Por último, viejas publicaciones del demócrata parecen ver a la región como un punto de competencia en el liderazgo mundial frente a sus rivales. En dichas oportunidades Biden crítica a China y a Rusia de apuntar solamente a obtener beneficios económicos y diplomáticos sin invertir en las instituciones democráticas del continente afectando así su estabilidad. Todo parece apuntar a que volveremos a ver un mayor protagonismo de nuestro vecino del norte en las diferentes situaciones de conflicto institucional e inestabilidad política que se presenten en los próximos 4 años.
Argentina
Según datos del Banco Central EE.UU. es actualmente el nuestro principal inversor externo de la Argentina y nuestro el tercer socio más importante.
Si bien es difícil que comercialmente la relación vaya a peor que con Donald Trump tanto en términos diplomáticos y de tono como en términos comerciales – con el cual perdimos los mercados de acero y biodiesel – lo cierto es que es poco probable que haya cambios significativos. Primero porque las relaciones comerciales si bien pueden estar influenciadas por las autoridades, en un país como EE.UU. el volumen y el marco del comercio se ve afectado más por la burocracia y los equipos técnicos que por la política de turno.
Segundo, y a pesar de que las líneas ideológicas del gobierno de Fernández son más cercanas a las profesadas por Biden que a las de Trump, la Argentina no es un actor significativo para Estados Unidos. Por esto ultimo es poco probable que el futuro nuevo gobierno norteamericano cambie la política para con la Argentina, lo que significa que no podremos esperar ninguna intervención a favor o en contra significativa en los diferentes temas que son importantes para el actual gobierno argentino como lo es el futuro acuerdo con el FMI.

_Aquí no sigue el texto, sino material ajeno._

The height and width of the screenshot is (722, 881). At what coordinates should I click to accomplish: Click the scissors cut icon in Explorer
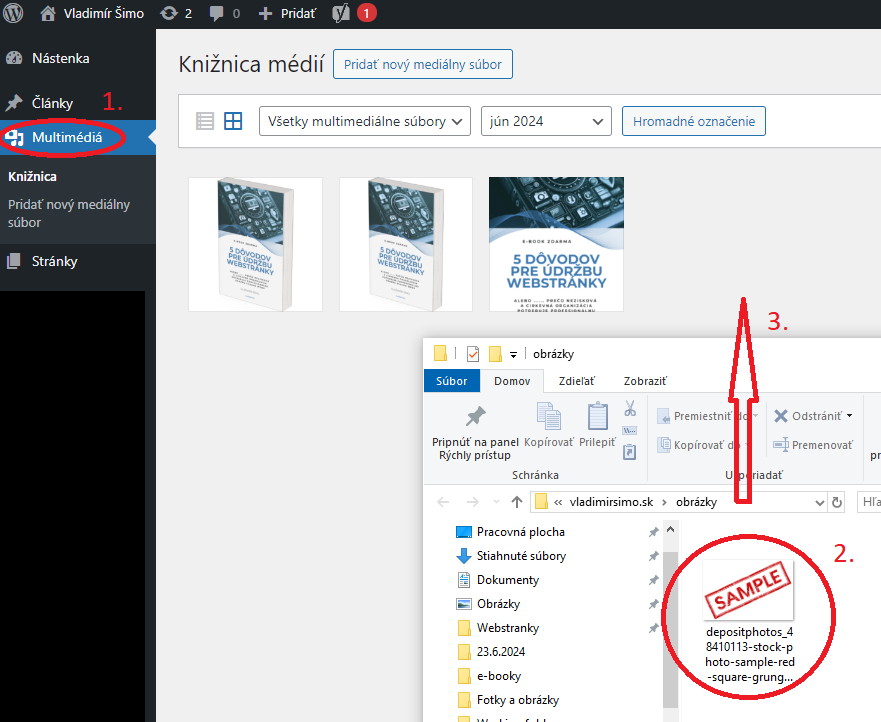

A pesar de toda esta situación, posiblemente sí exista un beneficio en la victoria del candidato demócrata, y está en el fin de la guerra comercial con China. Sí esto llegase a suceder y las relaciones sino-norteamericanas son reparadas, no sólo veremos en el corto plazo una mayor estabilidad en el sector comercio mundial favorable para los mercados en desarrollo como el nuestro, sino que también podría significar un mayor crecimiento del gigante asiático que se traduciría en un impulso a los precios de los commodities.